Mi historia con los pierogi

Empecé a cocinar de niño, subido a un taburete junto a la encimera. Mi bisabuela, mis dos abuelas y mi abuelo me enseñaron a hacer pierogi: cada uno con su masa, su relleno y sus propias historias alrededor de la mesa.

De dónde nace todo

Familia y tradición

Nuestra familia

Crecí en una casa sencilla donde los pierogi formaban parte del día a día. Igual que muchos platos tradicionales en distintos países, eran una comida humilde: se preparaban con lo que había y aun así conseguían reunir a todos alrededor de la mesa.

Comida casera

Masa amasada a mano, rellenos aliñados “a ojo” y conversaciones largas mientras el agua empezaba a hervir: así era mi rutina.

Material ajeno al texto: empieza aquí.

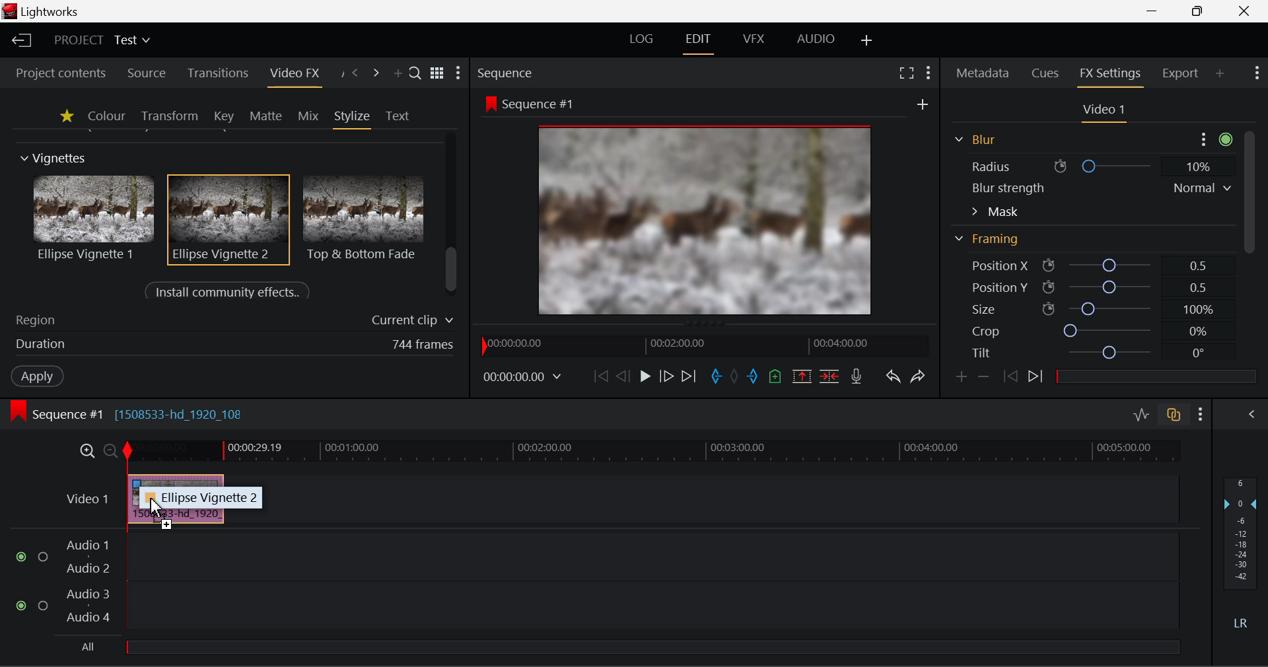  I want to click on Go Back, so click(623, 377).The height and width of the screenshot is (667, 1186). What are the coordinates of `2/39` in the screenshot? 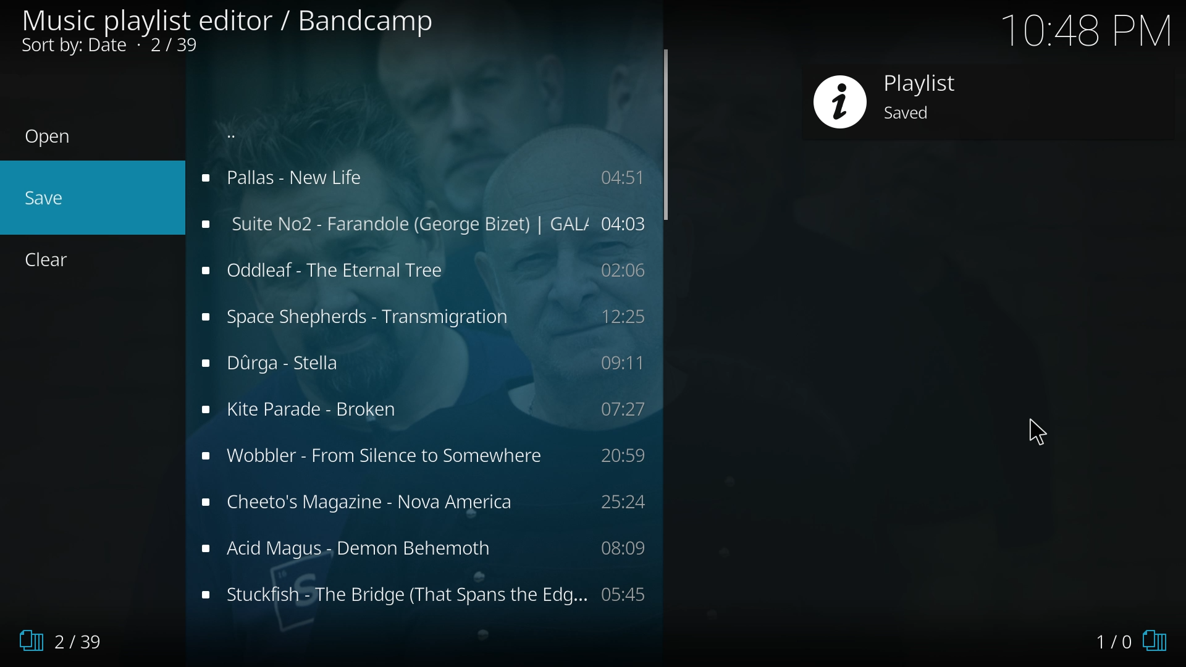 It's located at (65, 636).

Hoy en Madrid hago lo mismo, usando productos polacos siempre que es posible para mantener intacto el sabor de mi infancia.

Auténtico con un toque diferente

Respeto la tradición, pero también me gusta jugar con ella: pierogi como entrante, como plato principal y como postre. Es mi manera de unir la sencillez de mi hogar en Zamość con la energía y curiosidad gastronómica de Madrid.

Meet The Chef

Piotr Dworak Sokolowski

Soy de Zamość, una ciudad renacentista del este de Polonia diseñada como “ciudad ideal”. Allí las calles y la plaza principal siguen un plan muy cuidado, y quizá por eso creo que en la cocina también importan el equilibrio y los detalles: buenos ingredientes, buen proceso y buena compañía.

Después de años viviendo fuera entendí que los pierogi son mi propio idioma. Con ellos puedo hablar de Polonia, de mi familia y de cómo un plato sencillo puede convertirse en algo especial. Los Pierogi es la forma que tengo de compartir esa historia aquí, en Madrid.

Tradición en clave moderna

El Concepto

Los Pierogi combina cocina casera con un showcooking en directo. Llevo ingredientes polacos a tu cocina y juntos convertimos una noche cualquiera en un pequeño viaje a Zamość y a los sabores de Polonia.

No soy un restaurante ni un catering al uso. Creo experiencias cercanas donde amasamos, rellenamos, cocinamos y comemos juntos, como hacía mi familia, pero ahora en el corazón de Madrid.